■ **DATASET RECORDS**
┄┄┄┄┄┄┄┄┄┄

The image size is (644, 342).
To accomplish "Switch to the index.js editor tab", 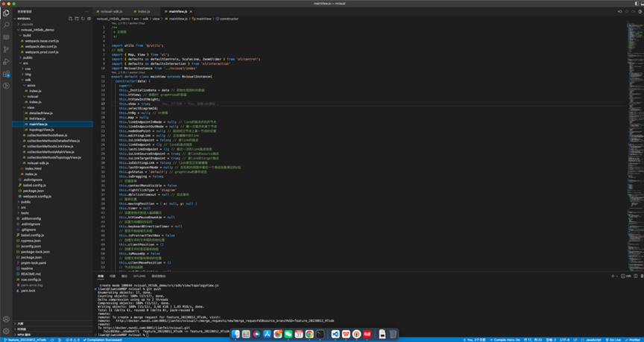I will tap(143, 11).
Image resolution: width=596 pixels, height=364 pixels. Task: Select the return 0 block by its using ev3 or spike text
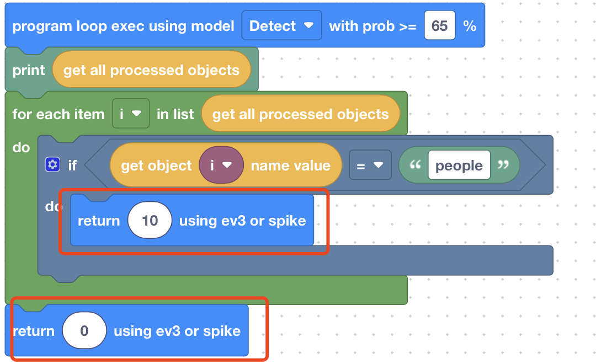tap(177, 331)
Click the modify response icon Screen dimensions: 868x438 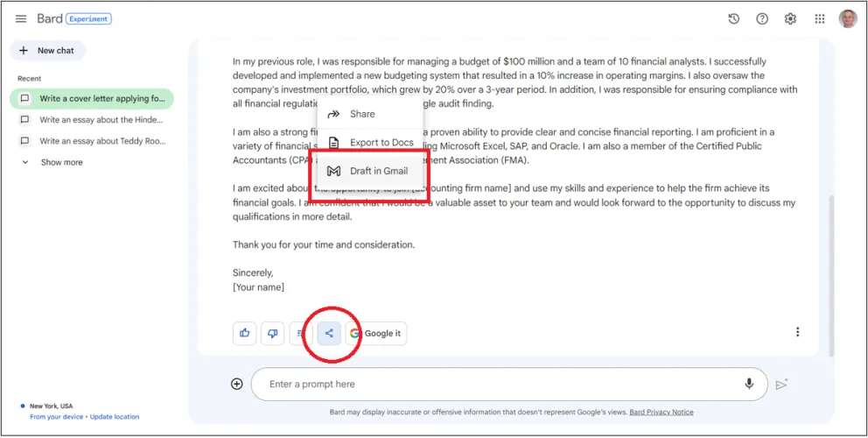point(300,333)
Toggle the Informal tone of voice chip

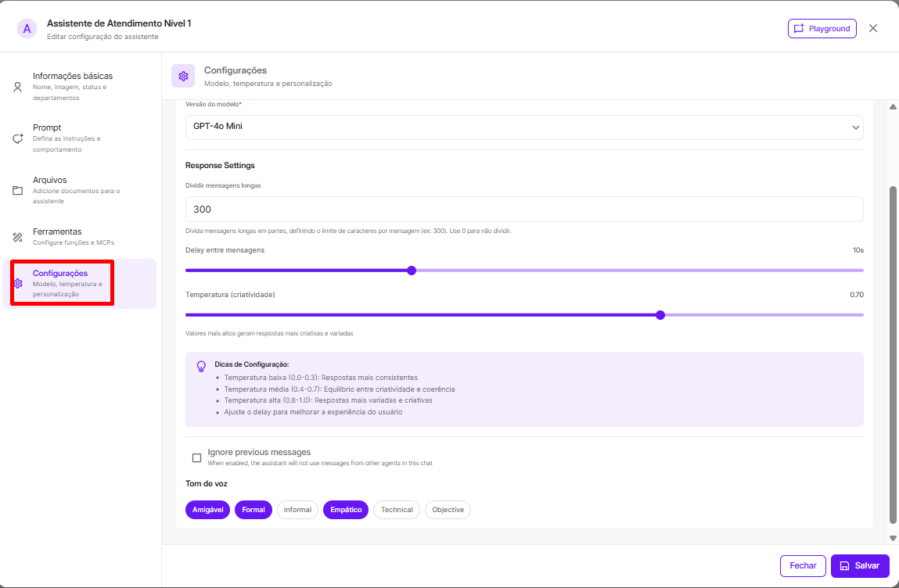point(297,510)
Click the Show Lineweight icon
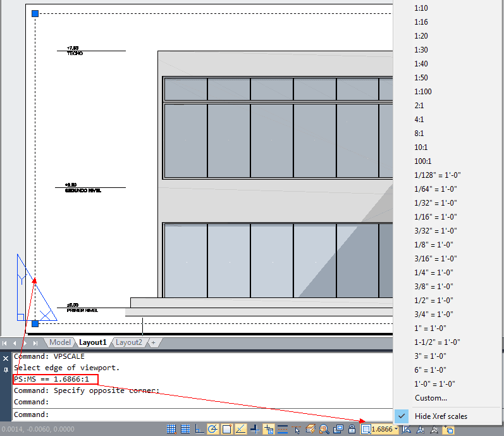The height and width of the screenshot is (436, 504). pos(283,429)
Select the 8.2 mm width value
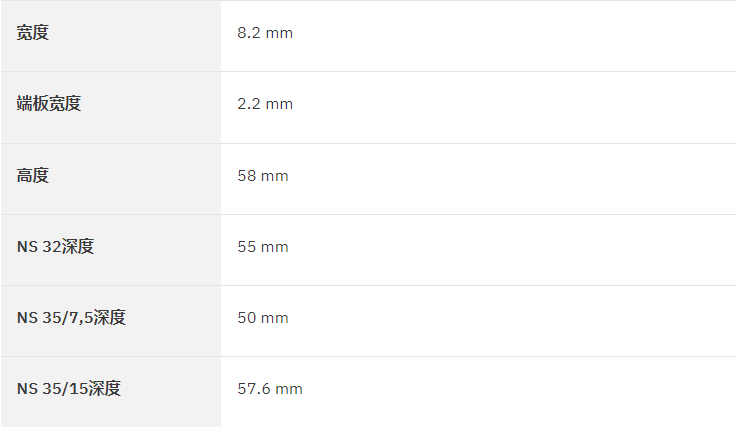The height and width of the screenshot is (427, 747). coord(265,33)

┄┄┄┄┄┄┄┄┄┄

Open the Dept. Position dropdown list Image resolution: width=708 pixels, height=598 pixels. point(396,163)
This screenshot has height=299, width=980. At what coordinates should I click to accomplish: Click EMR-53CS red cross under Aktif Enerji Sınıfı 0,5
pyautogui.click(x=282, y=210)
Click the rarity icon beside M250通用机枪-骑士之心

┄┄┄┄┄┄┄┄┄┄

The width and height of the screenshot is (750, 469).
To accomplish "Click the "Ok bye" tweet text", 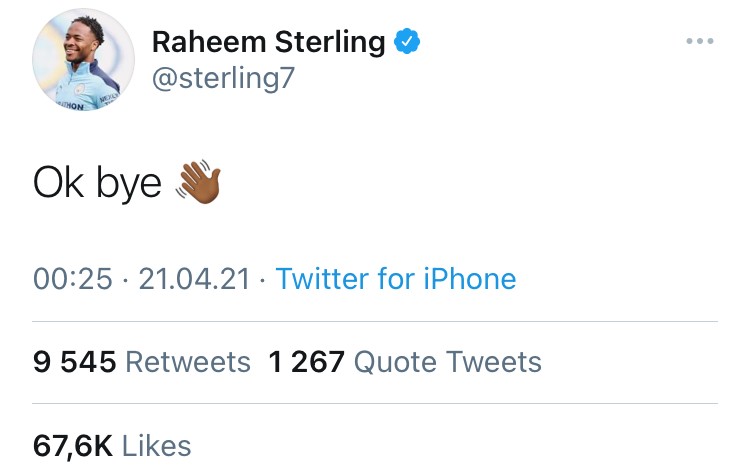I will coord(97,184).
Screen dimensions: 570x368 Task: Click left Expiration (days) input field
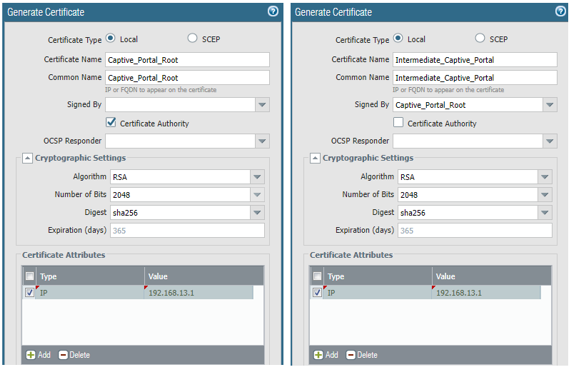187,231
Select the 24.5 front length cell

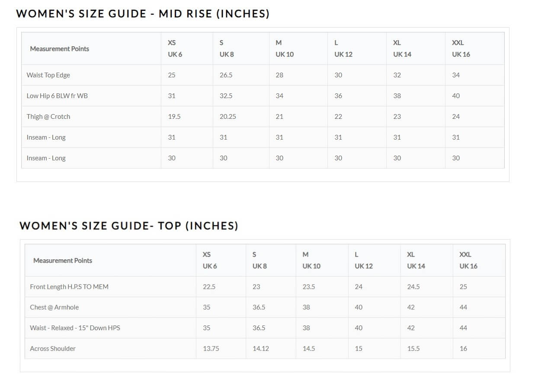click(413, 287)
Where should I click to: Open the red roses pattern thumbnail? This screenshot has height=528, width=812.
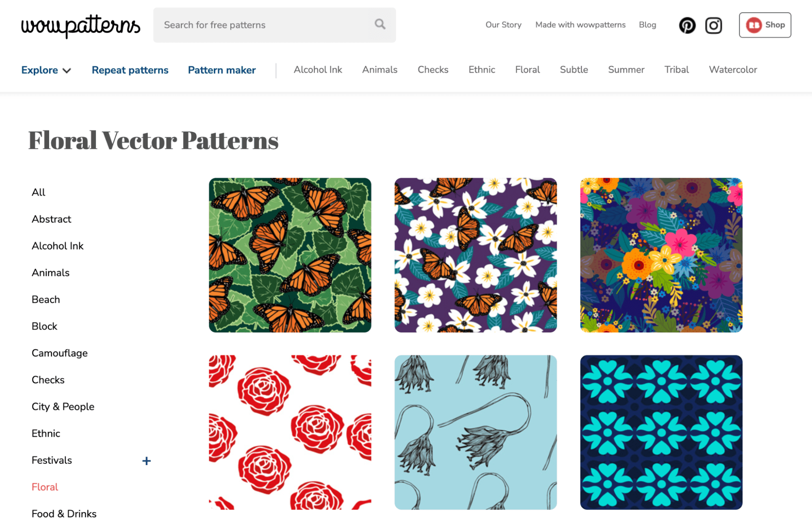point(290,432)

┄┄┄┄┄┄┄┄┄┄

■ **EXERCISE AIM**
In the data above, which lines lie between the line with "Open the Dept." and the line with "Click the rarity icon beside M250通用机枪-骑士之心", inclusive? Print those lines exactly and nothing else.

■ **RESPONSE**
Open the Dept. Position dropdown list Image resolution: width=708 pixels, height=598 pixels. point(396,163)
This screenshot has height=299, width=980. At what coordinates should I click to accomplish: Click EMR-53CS red cross under Aktif Enerji Sınıfı 0,5
pyautogui.click(x=282, y=210)
Click the rarity icon beside M250通用机枪-骑士之心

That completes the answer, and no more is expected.